* **What is required**
Transcribe all the records with complete accuracy.

* **Stored data**
Segment Open

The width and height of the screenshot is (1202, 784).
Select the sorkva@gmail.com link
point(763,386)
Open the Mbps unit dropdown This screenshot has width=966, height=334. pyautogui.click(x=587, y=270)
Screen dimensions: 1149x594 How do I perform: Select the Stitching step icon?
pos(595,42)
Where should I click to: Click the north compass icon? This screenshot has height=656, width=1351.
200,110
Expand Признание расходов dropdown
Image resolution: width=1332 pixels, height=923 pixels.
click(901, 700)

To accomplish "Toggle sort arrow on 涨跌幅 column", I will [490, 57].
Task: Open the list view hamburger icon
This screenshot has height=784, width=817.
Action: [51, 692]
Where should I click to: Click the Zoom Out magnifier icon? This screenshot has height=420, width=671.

Segment Closed

* **Response to this exercise**
The width and height of the screenshot is (1202, 784).
Select the sorkva@gmail.com link
point(763,386)
Open the Mbps unit dropdown This screenshot has width=966, height=334. pyautogui.click(x=587, y=270)
Screen dimensions: 1149x594 How do I perform: Select the Stitching step icon?
pos(595,42)
Where should I click to: Click the north compass icon? This screenshot has height=656, width=1351.
200,110
Expand Признание расходов dropdown
Image resolution: width=1332 pixels, height=923 pixels.
click(901, 700)

To accomplish "Toggle sort arrow on 涨跌幅 column", I will [490, 57].
Task: Open the list view hamburger icon
This screenshot has height=784, width=817.
Action: [51, 692]
Where should I click to: Click the Zoom Out magnifier icon? This screenshot has height=420, width=671.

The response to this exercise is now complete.